Same path, different you. 

It’s what an old teacher of mine used to call “repetition with a difference.”
 
In THE HUMAN JOURNEY®, our game board is a stylized tabletop labyrinth that integrates with the card pattern and our proprietary group facilitation method. (We call it “Conducting.”)
 
The THJ® Labyrinth Board gives participants another way of seeing the map of their life experience and the way it criss-crosses that of those with whom they take THE HUMAN JOURNEY®.
 
It even works with remote Zoom participants, who may be in different parts of the city, country, or world. And people find, just as if they were walking it, that it gives them insight, perspective – and a way to find those things … together.

Come walk with us when you train to conduct THJ® for families and support groups.

There is Nothing so Wise as a Circle

There is nothing so wise as a circle.

What is the power of sitting in a circle, of breaking our very Western demand that one person be the focus of all the others?

From insisting that all the kids face the teacher, kindergarten classrooms have Circle Time, when community is emphasized and any issues that affect the group can be brought up.

From our face-front world, retreat center events conduct their events frequently in circles, and people jet or speed home, feeling they’ve communed with kindred spirits.

From the antagonistic, one against one (or many against many) world of street crime, young people may avoid incarceration in part by entering restorative justice circles, where they learn the power of speaking and being heard.

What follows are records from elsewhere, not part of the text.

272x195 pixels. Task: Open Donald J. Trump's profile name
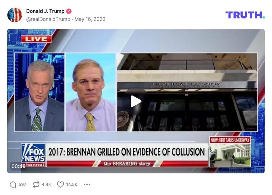[x=45, y=11]
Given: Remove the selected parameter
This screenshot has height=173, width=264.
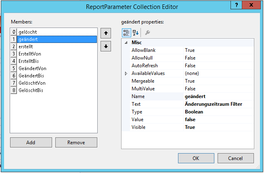Looking at the screenshot, I should click(x=76, y=143).
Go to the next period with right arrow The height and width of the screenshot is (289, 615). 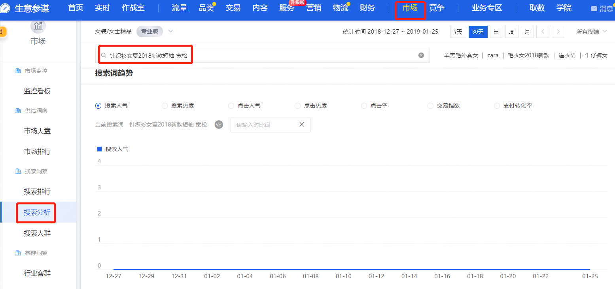click(x=558, y=32)
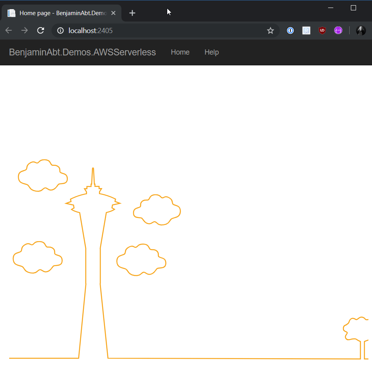Open the purple browser extension
Screen dimensions: 372x375
[x=338, y=30]
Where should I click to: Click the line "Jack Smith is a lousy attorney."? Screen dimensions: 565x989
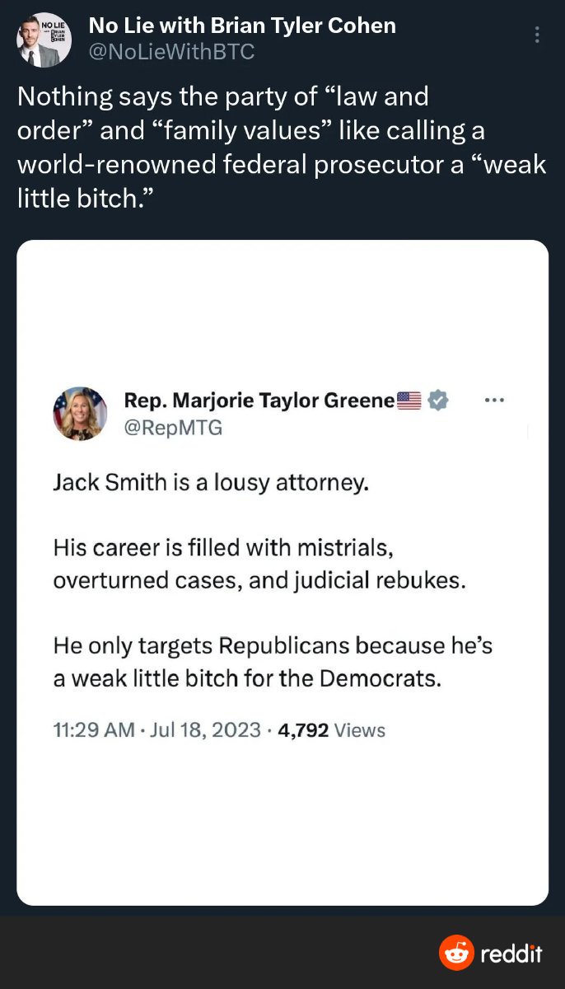210,482
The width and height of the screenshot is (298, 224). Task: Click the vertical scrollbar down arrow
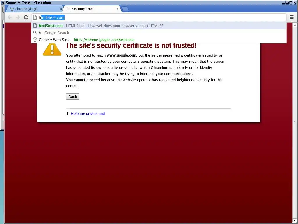295,221
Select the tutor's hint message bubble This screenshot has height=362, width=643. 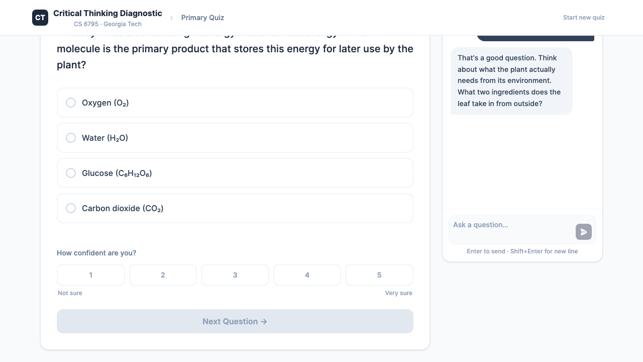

Even much leadership training breaks executives’ reticence down by placing them, too, in a circle formation. Despite their white-hot grip on their cell phones (which they may think invisible in a speaker-forward, kid-at-the-back-of-the-class formation) they must bare their hearts to the group … not through anything they say, but through their very positions, literally exposing the heart area to the whole group at once.

There is nowhere to hide in a circle.

There is also no way to dominate.

The circle demands that you show up, remembering that, as the saying goes, “You are not better than anyone, and no one is better than you.” The circle demands both radical courage and radical humility, the enactment of the noble belief that the singular human being is simultaneously everything and nothing.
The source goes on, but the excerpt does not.